SAP on Azure
The presented resiliency recommendations in this guidance include Azure SAP Solution and associated resources and settings.
Refer to -
- Azure Center for SAP Solutions
- Opensource Quality Checks
- Openssource Inventory Checks
Summary of Recommendations
Recommendations Details
SAP-1 - Ensure that each SAP production system is designed for high availability across availability zones
Category: Availability
Impact: High
Guidance
Azure Availability Zones are physically separate locations within each Azure region that are tolerant to local failures. Use availability zones to protect your applications and data against unlikely data center failures. Ensure each single point of failure of each SAP production system is protected with high availability using multiple availability zones. If you cannot deploy across different zones in a region, then refer to Microsoft guidance for High availability deployment options for SAP workload.
Resources
- SAP ACSS Quality Insights
- OpenSource Inventory Checks
- OpenSource Quality Checks
- Move Regional SAP HA to Zonal
- High Availability Deployment Options for SAP
Resource Graph Query
// under-development
SAP-2 - Run SAP application servers on two or more VMs using VMSS Flex
Category: Availability
Impact: High
Guidance
Use Virtual Machines Scale Set (VMSS) with flexible orchestration to distribute the virtual machines across specified zones and within each zone to also distribute VMs across different fault domains within the zone on a best effort basis. Configure VMSS Flex following Microsoft recommendation for SAP workload using the right mode and correct settings. If you aren’t currently using VMSS Flex for SAP application servers and also not using Availability Sets with Fault domain & Update domain distribution, then you should consider moving to VMSS Flex architecture to improve the resiliency posture of your SAP deployment. The following blog post in links below outlines the details on the process of migrating existing SAP workloads that are deployed in an availability set or availability zone to a flexible scale set with FD=1 deployment option.
Resources
- OpenSource Inventory Checks
- Virtual machine Scale Set SAP Deployment Guide
- Considerations for Flexible VM Scale Sets for SAP
- Migrate existing SAP system VMs to VMSS Flex
Resource Graph Query
// Azure Resource Graph Query
// Find all VMs that are not associated with a VMSS Flex instance
resources
| where type =~ 'Microsoft.Compute/virtualMachines'
| where isnull(properties.virtualMachineScaleSet.id)
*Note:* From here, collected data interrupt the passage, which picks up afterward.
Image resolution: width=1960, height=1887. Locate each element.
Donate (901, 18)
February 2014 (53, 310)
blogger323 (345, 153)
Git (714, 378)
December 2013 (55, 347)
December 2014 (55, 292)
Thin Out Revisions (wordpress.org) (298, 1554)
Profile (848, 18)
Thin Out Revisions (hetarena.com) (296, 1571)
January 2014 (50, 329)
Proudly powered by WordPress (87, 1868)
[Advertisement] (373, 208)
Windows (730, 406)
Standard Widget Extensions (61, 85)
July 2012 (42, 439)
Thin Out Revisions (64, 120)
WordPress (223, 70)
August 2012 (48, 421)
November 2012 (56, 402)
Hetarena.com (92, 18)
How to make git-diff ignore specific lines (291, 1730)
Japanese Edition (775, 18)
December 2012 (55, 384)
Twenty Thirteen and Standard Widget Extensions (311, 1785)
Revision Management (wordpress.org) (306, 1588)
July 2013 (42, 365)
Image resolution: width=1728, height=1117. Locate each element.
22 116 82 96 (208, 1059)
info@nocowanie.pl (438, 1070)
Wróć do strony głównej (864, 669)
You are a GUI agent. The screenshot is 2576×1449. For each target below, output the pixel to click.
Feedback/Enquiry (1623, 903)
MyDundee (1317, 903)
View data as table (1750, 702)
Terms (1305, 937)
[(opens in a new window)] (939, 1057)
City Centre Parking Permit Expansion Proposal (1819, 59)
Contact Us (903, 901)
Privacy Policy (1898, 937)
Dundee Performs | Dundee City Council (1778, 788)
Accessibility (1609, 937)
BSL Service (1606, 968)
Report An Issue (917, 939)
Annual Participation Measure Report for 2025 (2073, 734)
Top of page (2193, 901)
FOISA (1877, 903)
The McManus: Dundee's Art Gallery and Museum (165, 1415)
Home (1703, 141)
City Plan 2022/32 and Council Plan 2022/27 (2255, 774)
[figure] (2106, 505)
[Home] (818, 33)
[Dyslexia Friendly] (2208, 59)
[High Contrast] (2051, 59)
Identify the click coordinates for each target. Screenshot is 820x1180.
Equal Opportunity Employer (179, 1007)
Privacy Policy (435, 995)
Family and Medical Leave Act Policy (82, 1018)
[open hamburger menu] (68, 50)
| project recommendationId="vm-1", name, id, tags
SAP-9 - If using single-instance VMs all OS and data disks must be Premium SSD or Ultra Disk
Category: Availability
Impact: High
Guidance
For single-instance VMs, both OS and data disks must be either Premium SSD or Ultra Disk to achieve the single-instance SLA of 99.9% availability.
Resources
- SAP ACSS Insights
- OpenSource Inventory Checks
- OpenSource Quality Checks
- VM SLA
- SAP Storage Planning Guide
Resource Graph Query
// Azure Resource Graph Query
// Find all VMs that have an attached disk that is not in the Premium or Ultra sku tier.
resources
| where type =~ 'Microsoft.Compute/virtualMachines'
| extend lname = tolower(name)
| join kind=leftouter(resources
| where type =~ 'Microsoft.Compute/disks'
| where not(sku.tier =~ 'Premium') and not(sku.tier =~ 'Ultra')
| extend lname = tolower(tostring(split(managedBy, '/')[8]))
| project lname, name
| summarize disks = make_list(name) by lname) on lname
| where isnotnull(disks)
| project recommendationId = "vm-24", name, id, tags, param1=strcat("AffectedDisks: ", disks)
SAP-14 - Ensure that the data is replicated synchronously (SYNC mode) between the primary and secondary database hosting VM nodes
Category: Availability
Impact: High
Guidance
High availability for databases should be implemented using database native replication technologies and the data should be replicated synchronously that is in SYNC mode from primary database to a stand-by node.
Resources
Resource Graph Query
// under-development
SAP-15 - Ensure that SAP shared file systems are designed for high availability and when possible using availability zones
Category: Availability
Impact: High
Guidance
SAP shared file systems such as /sapmnt, /usr/sap/trans, interfaces should be made highly available.
In case of Azure File Shares, we recommend that you use ZRS (Zone-redundant storage). In case of Azure NetApp Files, we recommend that you use Zonal replication for your volumes.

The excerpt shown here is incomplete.